**Task instructions:** When you reach the line with "Open the blue letter-r extension icon" in the data below, begin printing lines exactly, and stop once the line with "Task: Click the 地域及法院 region panel icon" has been printed.

===== Data extracts =====

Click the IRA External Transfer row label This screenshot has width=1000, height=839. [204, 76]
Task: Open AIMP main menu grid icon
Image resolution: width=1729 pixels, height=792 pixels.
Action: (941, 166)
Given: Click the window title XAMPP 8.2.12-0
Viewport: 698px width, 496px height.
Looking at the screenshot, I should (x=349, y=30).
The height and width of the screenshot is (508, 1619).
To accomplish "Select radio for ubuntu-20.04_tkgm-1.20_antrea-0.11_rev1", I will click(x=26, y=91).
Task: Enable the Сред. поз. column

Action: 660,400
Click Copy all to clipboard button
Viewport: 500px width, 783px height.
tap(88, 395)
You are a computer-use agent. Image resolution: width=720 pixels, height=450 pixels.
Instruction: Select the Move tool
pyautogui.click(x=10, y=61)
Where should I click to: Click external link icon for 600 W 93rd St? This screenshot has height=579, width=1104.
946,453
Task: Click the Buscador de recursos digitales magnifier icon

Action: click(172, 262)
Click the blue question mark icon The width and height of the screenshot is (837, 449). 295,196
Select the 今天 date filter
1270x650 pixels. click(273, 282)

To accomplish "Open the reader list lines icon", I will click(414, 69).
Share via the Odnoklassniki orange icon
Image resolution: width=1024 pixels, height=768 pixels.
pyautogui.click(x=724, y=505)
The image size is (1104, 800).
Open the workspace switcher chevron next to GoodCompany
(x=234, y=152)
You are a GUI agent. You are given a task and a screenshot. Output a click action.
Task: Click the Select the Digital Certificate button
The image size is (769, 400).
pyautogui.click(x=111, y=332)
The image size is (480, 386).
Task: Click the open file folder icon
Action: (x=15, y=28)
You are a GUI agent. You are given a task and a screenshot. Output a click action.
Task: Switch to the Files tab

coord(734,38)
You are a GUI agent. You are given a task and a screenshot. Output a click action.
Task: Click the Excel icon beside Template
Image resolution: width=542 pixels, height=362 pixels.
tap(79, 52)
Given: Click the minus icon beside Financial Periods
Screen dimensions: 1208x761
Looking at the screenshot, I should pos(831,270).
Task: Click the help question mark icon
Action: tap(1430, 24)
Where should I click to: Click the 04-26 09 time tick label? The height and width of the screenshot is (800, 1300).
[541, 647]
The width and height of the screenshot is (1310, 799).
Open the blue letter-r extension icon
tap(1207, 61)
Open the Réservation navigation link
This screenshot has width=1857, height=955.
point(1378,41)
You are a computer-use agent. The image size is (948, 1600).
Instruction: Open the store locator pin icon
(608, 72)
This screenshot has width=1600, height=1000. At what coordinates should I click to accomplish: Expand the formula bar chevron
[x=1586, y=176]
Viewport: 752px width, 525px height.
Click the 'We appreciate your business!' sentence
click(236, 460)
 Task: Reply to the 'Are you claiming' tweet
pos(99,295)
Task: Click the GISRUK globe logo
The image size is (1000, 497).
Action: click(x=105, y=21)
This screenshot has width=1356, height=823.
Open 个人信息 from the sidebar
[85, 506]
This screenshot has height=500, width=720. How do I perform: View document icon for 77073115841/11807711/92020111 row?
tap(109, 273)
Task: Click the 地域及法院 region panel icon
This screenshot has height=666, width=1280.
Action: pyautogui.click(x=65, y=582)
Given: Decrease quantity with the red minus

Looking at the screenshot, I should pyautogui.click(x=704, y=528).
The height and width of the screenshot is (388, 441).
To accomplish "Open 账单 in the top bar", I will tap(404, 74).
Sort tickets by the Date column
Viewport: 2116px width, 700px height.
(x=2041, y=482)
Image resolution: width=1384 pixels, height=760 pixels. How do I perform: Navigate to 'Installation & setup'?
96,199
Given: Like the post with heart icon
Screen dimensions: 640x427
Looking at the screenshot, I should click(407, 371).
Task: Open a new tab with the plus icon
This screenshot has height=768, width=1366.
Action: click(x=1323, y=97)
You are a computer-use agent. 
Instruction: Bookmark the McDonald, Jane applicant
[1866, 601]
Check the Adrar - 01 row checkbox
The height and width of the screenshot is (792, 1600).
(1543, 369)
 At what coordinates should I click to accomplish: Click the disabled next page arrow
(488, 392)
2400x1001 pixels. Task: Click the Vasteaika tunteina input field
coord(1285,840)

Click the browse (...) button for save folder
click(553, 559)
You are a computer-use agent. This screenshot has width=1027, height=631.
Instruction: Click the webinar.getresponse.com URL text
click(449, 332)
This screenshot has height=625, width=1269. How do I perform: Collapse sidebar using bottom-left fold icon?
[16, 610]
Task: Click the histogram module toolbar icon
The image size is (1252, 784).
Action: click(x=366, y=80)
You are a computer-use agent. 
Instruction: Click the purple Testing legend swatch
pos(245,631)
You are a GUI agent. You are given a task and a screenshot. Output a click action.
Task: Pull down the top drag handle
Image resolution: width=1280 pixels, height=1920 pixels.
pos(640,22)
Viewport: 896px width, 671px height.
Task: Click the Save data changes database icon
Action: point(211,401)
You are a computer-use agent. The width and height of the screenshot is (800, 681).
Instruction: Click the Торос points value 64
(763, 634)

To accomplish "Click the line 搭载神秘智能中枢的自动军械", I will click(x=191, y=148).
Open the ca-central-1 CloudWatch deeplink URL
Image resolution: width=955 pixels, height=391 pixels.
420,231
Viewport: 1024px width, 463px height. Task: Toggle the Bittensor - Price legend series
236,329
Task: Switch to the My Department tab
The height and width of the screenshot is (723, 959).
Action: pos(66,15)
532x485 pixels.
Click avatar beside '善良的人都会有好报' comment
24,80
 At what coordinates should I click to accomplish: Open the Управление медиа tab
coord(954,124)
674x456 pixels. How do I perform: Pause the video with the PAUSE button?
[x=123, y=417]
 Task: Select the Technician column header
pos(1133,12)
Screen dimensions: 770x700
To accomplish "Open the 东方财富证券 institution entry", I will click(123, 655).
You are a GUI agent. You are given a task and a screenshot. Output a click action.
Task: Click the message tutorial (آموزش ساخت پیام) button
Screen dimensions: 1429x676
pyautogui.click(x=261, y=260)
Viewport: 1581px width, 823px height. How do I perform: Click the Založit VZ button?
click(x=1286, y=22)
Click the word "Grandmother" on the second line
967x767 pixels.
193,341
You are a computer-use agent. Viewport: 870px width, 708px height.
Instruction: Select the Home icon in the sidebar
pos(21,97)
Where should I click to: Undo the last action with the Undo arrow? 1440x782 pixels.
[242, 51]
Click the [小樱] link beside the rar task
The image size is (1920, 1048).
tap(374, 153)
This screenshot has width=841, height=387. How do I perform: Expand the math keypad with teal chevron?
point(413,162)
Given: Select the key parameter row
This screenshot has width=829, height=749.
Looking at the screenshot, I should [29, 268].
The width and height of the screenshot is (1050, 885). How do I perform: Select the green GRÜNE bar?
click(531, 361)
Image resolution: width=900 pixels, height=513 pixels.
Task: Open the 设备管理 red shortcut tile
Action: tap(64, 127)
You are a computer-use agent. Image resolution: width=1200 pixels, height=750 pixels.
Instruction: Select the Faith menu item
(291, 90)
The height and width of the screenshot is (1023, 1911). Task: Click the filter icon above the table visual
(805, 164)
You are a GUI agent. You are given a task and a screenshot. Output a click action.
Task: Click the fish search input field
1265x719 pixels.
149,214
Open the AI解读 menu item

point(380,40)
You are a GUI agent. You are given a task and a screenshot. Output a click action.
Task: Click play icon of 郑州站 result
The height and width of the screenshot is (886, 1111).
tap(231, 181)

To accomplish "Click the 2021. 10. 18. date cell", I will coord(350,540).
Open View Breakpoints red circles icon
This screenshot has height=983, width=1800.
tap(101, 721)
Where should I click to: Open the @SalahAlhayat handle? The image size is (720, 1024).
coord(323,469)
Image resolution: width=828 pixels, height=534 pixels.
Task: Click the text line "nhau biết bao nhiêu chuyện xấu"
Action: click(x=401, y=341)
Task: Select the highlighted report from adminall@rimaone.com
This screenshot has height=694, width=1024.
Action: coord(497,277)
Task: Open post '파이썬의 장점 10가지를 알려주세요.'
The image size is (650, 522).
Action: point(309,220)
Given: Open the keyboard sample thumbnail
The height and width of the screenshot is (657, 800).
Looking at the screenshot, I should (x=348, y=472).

=====

**Answer below:**
Open the blue letter-r extension icon
tap(1207, 61)
Open the Réservation navigation link
This screenshot has width=1857, height=955.
point(1378,41)
You are a computer-use agent. The image size is (948, 1600).
Instruction: Open the store locator pin icon
(608, 72)
This screenshot has width=1600, height=1000. At what coordinates should I click to accomplish: Expand the formula bar chevron
[x=1586, y=176]
Viewport: 752px width, 525px height.
Click the 'We appreciate your business!' sentence
click(236, 460)
 Task: Reply to the 'Are you claiming' tweet
pos(99,295)
Task: Click the GISRUK globe logo
The image size is (1000, 497).
Action: click(x=105, y=21)
This screenshot has width=1356, height=823.
Open 个人信息 from the sidebar
[85, 506]
This screenshot has height=500, width=720. How do I perform: View document icon for 77073115841/11807711/92020111 row?
tap(109, 273)
Task: Click the 地域及法院 region panel icon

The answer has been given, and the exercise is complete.